Anne jeta un œil à l’intérieur du cadre rond, considéra ses traits intrigués, apprécia les savantes torsades qui pliaient ses cheveux blonds pour élaborer une coiffure raffinée, s’étonna d’avoir un cou long, des oreilles menues. Cependant, elle éprouvait une impression bizarre : si elle ne voyait rien de déplaisant dans le miroir, elle n’y voyait rien de familier non plus, elle contemplait une étrangère. Sa figure inversée, de face, de côté ou de dos, pouvait être la sienne autant que celle d’une autre ; elle ne lui ressemblait pas.

– Es-tu contente ?

– Oh oui ! Merci.

Анна глянула внутрь круглого ободка, рассмотрела свое удивленное лицо, оценила замысловатые завитки светлых волос, уложенных в изящную прическу, удивилась, какая у нее длинная шея и изящные ушки. Однако ее не покидало странное чувство: хотя ничего неприятного в зеркале не отражалось, увиденное было совершенно непривычным — она смотрела на незнакомку. Ее перевернутое изображение — в фас, сбоку или сзади — могло принадлежать и ей, и кому угодно другому; оно совсем не походило на нее.

— Ты довольна?

— О да! Спасибо.

C’était à la sollicitude de sa tante qu’Anne avait répondu ; peu vaniteuse, elle avait déjà oublié l’expérience du miroir.

– Mesures-tu ta chance ? glapit grand-mère Franciska.

– Que si, protesta Anne, je suis fortunée de vous avoir.

– Non, je parlais de Philippe. On ne trouve quasi plus d’hommes de nos jours.

Les voisines opinèrent du bonnet, graves. Rien de plus rare que les mâles à Bruges. La ville n’avait jamais subi une telle pénurie… Les hommes avaient disparu. Que restait-il ? Un gaillard pour deux femelles ? Peut-être même un pour trois. Pauvre Flandre, un phénomène mystérieux l’accablait : la disette de sexes virils. En quelques décennies, la population masculine avait diminué de façon préoccupante dans le nord de l’Europe. Beaucoup de femmes devaient se résoudre à vivre en célibataires ou ensemble en béguinage ; certaines renonçaient à la maternité ; les plus vigoureuses apprenaient des métiers d’Hercule, la ferronnerie ou la menuiserie, afin qu’on ne manquât de rien.

Не отличавшаяся тщеславием Анна, отвечая на вопрос тетки, думала, что та спрашивает о зеркале.

— Ты что, не отдаешь себе отчета в том, как тебе повезло?! — рявкнула бабушка Франциска.

— Конечно отдаю, — возразила Анна, — мне очень повезло, что оно мне досталось.

— Да нет, я имела в виду Филиппа. Другого такого не сыщешь.

Соседки степенно закивали.
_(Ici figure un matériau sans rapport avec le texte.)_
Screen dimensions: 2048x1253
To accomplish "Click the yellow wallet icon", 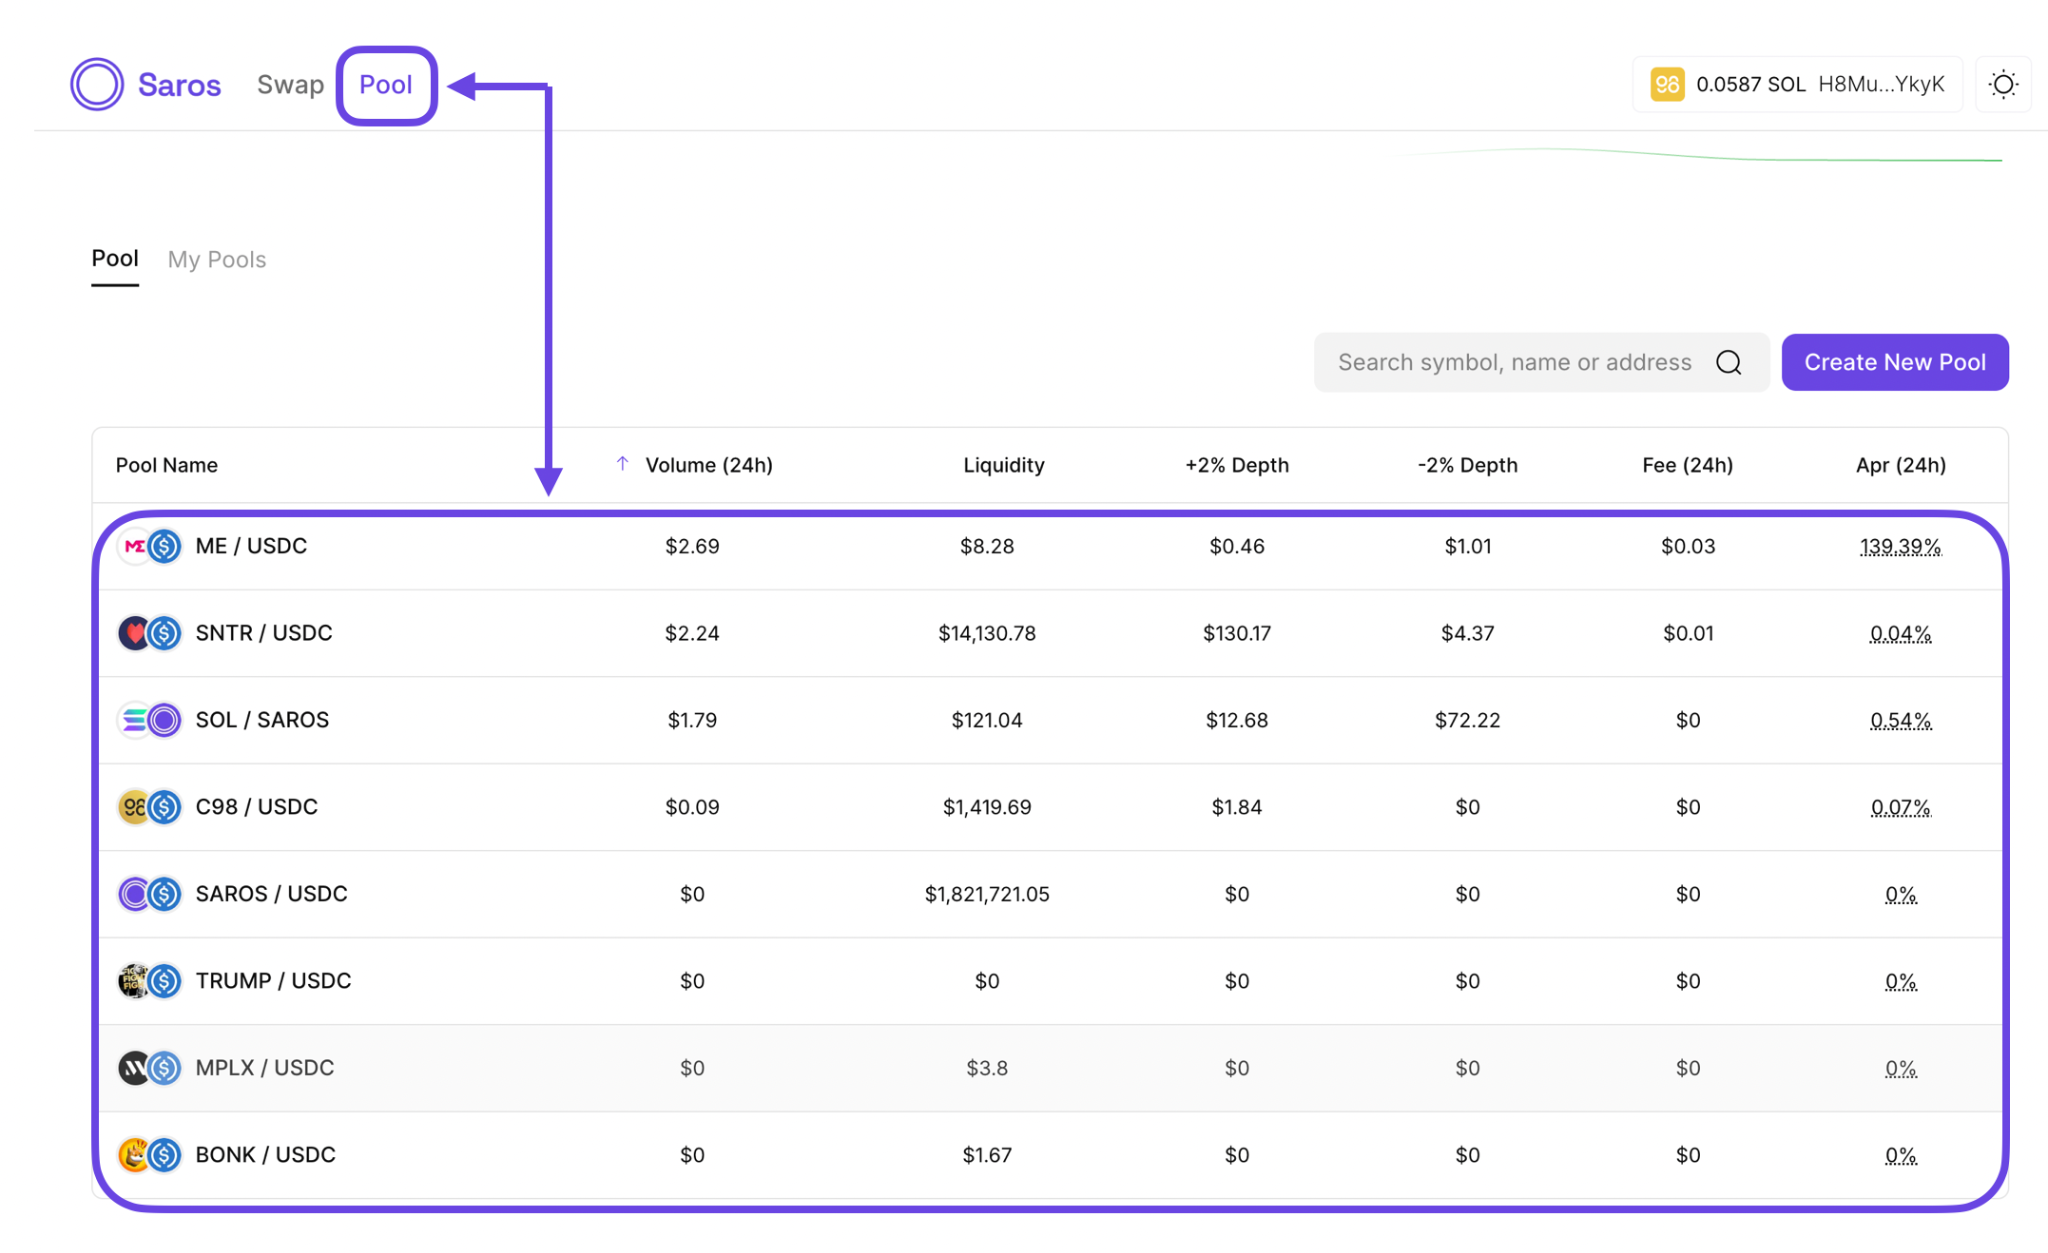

Мужики в Брюгге большая редкость. Никогда еще в городе не было такого дефицита… Мужчины исчезли. Сколько их осталось? Один на двух баб? Может, даже один на трех. Бедная Фландрия была поражена странным недугом: нехваткой сильного пола. За несколько десятилетий мужское население на севере Европы снизилось настолько, что это уже вызывало опасения. Многим женщинам пришлось смириться с одинокой жизнью или уйти в монастырь; некоторые отказались от материнства; самые смелые, чтобы справиться с нуждой, овладели мужскими ремеслами — кузнечным или столярным делом.